(Saved entries)
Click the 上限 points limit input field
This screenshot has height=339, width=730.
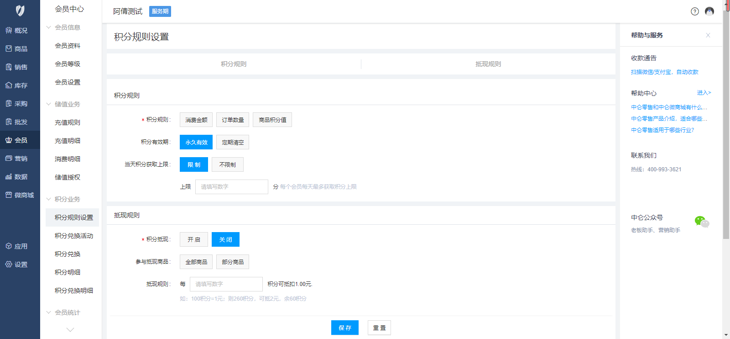pos(231,187)
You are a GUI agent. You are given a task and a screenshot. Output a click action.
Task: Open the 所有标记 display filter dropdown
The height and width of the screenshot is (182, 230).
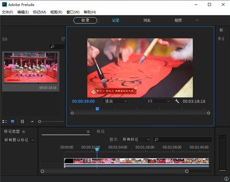point(136,140)
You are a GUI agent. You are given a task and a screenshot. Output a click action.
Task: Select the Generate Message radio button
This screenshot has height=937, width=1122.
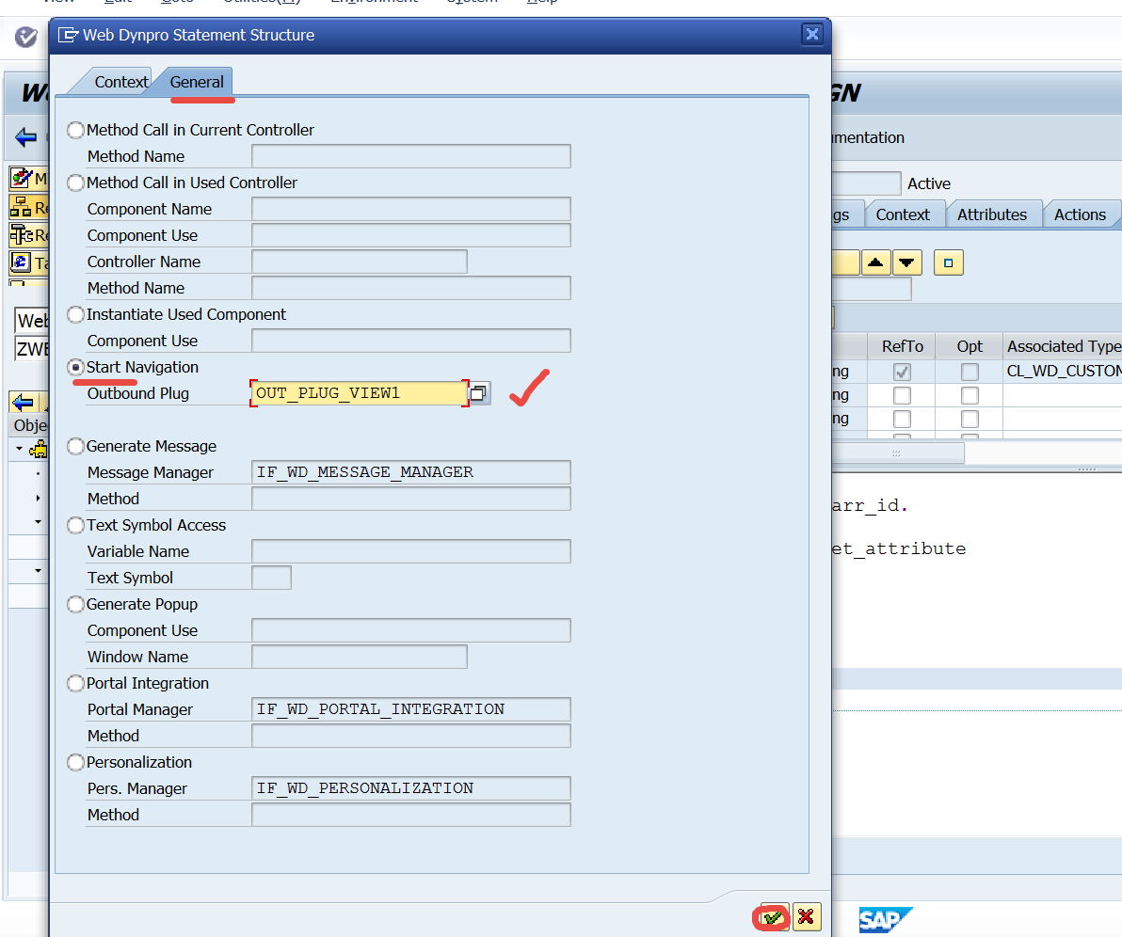click(75, 446)
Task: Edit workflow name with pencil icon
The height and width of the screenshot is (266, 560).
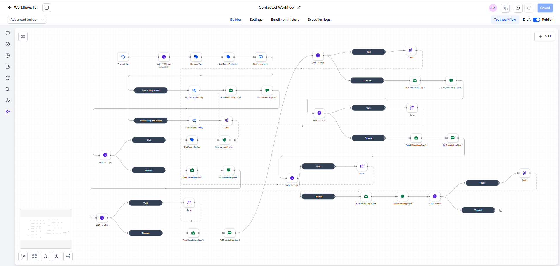Action: point(299,8)
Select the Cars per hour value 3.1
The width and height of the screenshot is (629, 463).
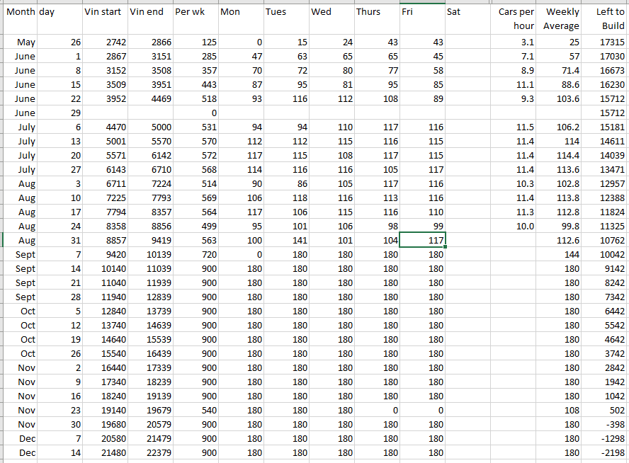click(x=513, y=42)
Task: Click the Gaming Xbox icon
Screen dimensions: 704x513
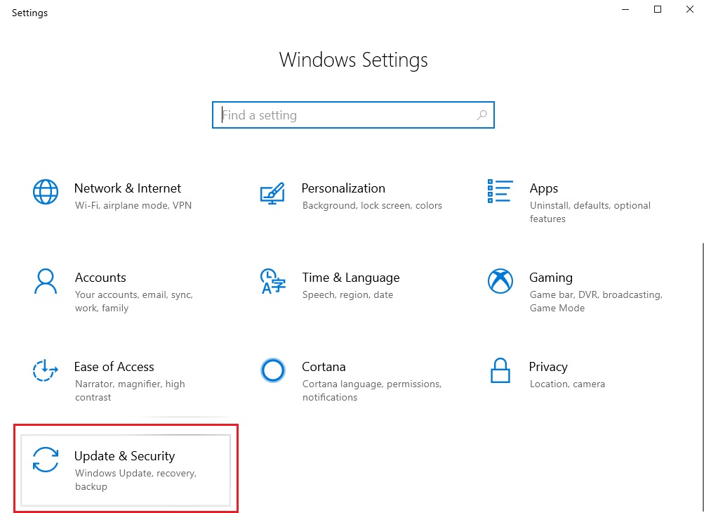Action: [x=500, y=281]
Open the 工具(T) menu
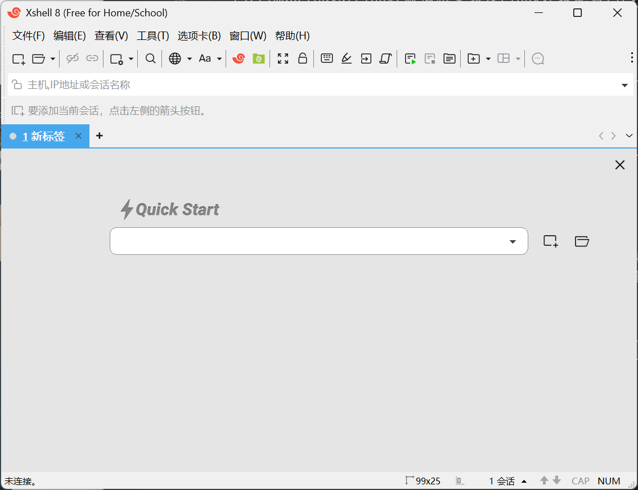This screenshot has height=490, width=638. [x=153, y=36]
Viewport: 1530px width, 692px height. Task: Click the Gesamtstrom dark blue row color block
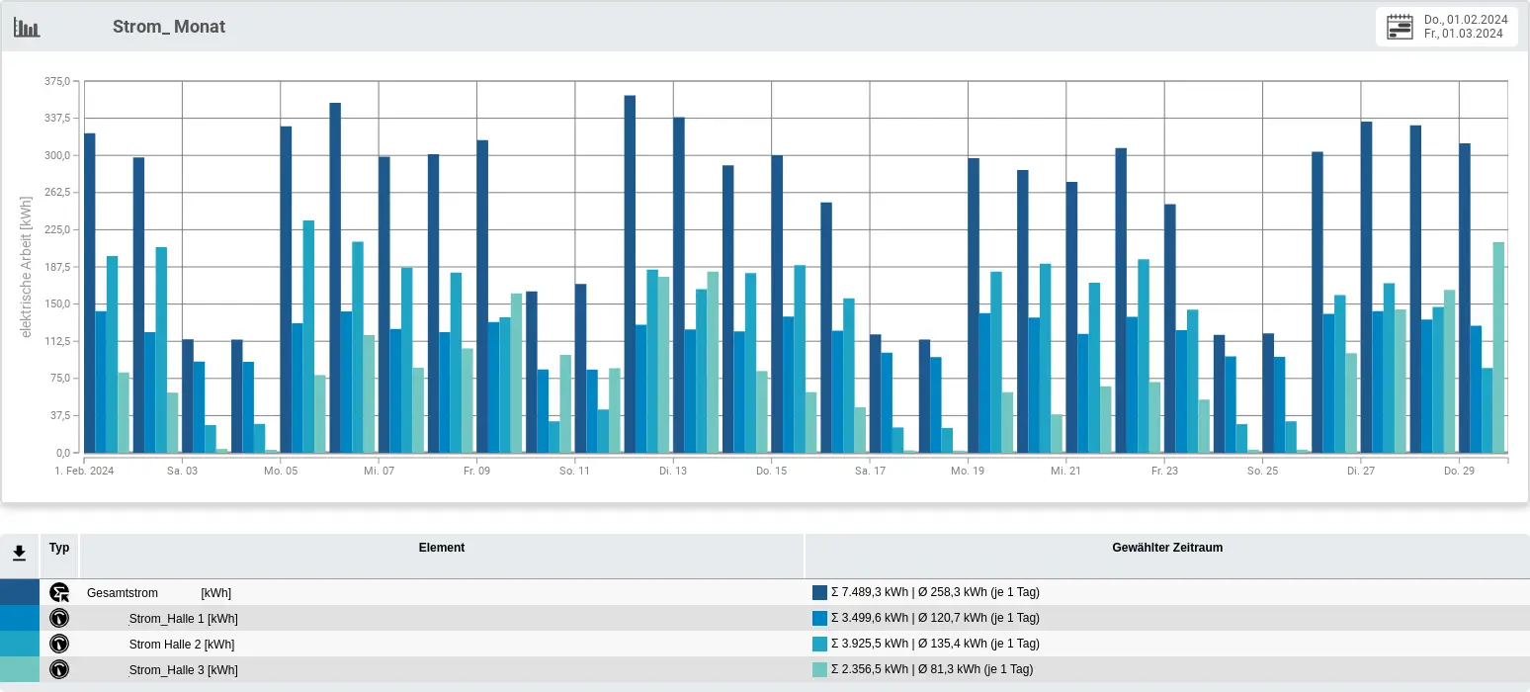click(x=20, y=592)
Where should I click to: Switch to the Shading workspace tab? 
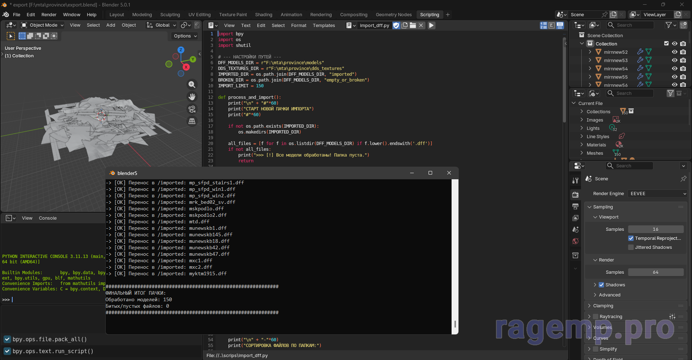(x=263, y=15)
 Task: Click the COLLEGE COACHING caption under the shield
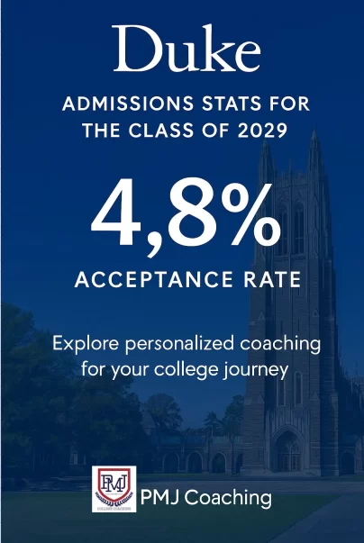tap(114, 509)
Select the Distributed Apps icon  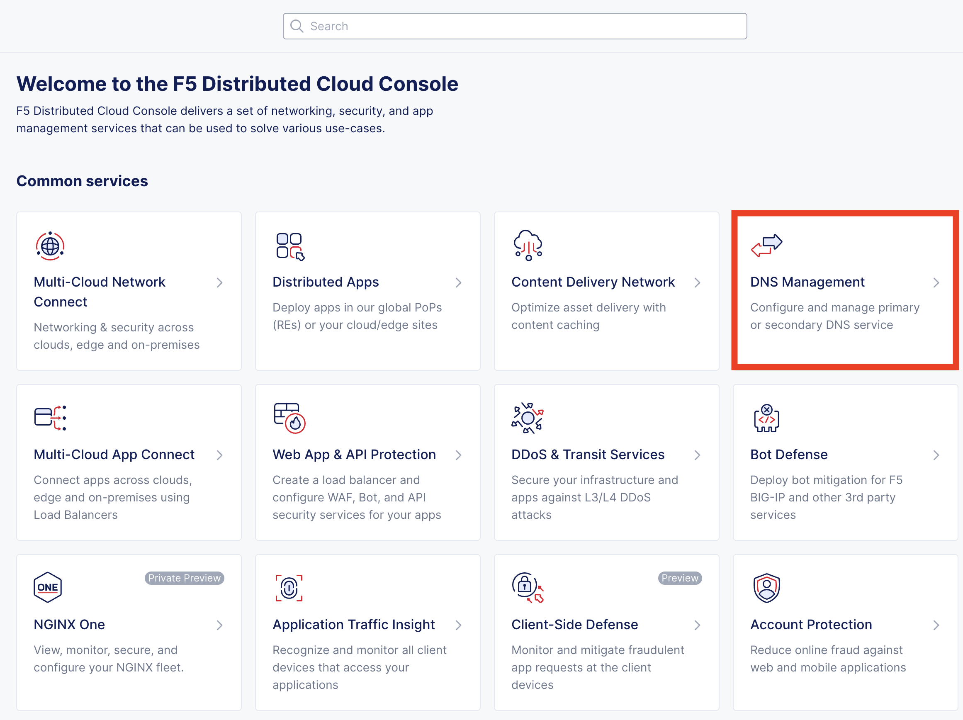point(289,246)
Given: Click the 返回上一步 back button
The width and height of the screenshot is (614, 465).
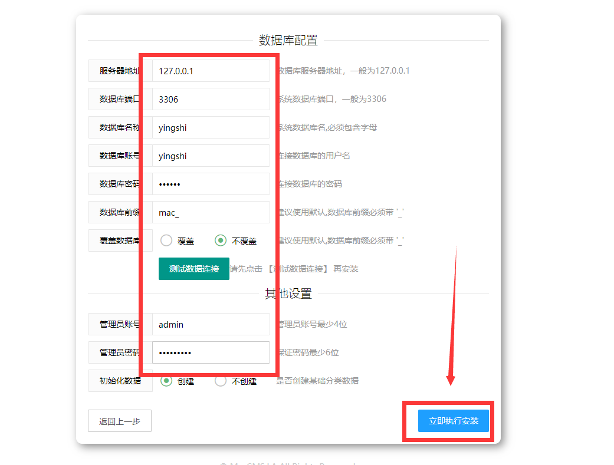Looking at the screenshot, I should click(x=120, y=421).
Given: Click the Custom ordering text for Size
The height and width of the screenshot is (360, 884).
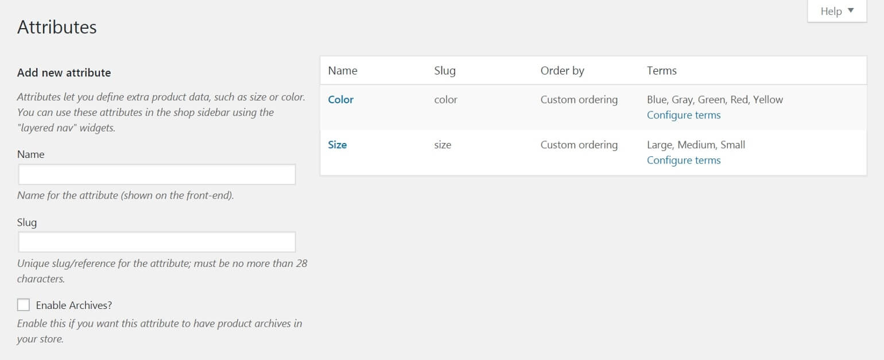Looking at the screenshot, I should click(579, 145).
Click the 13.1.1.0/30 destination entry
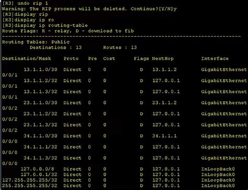 coord(40,69)
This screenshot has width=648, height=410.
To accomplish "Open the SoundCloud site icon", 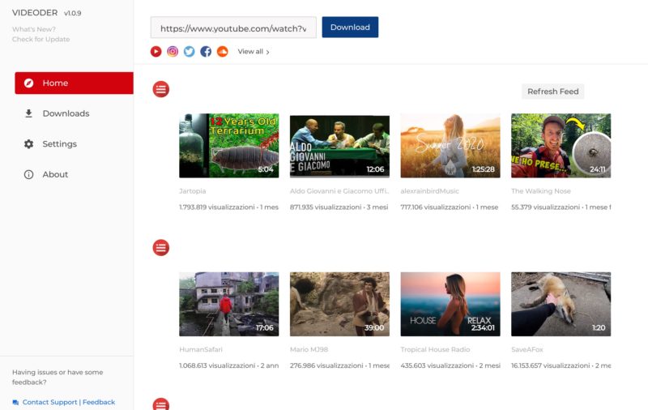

WORK REQUIRED: Among the records above, find the lines where the word "button" appears and copy them.

ANSWER AREA:
Task: Select the Generate Message radio button
Given: Click the 返回上一步 back button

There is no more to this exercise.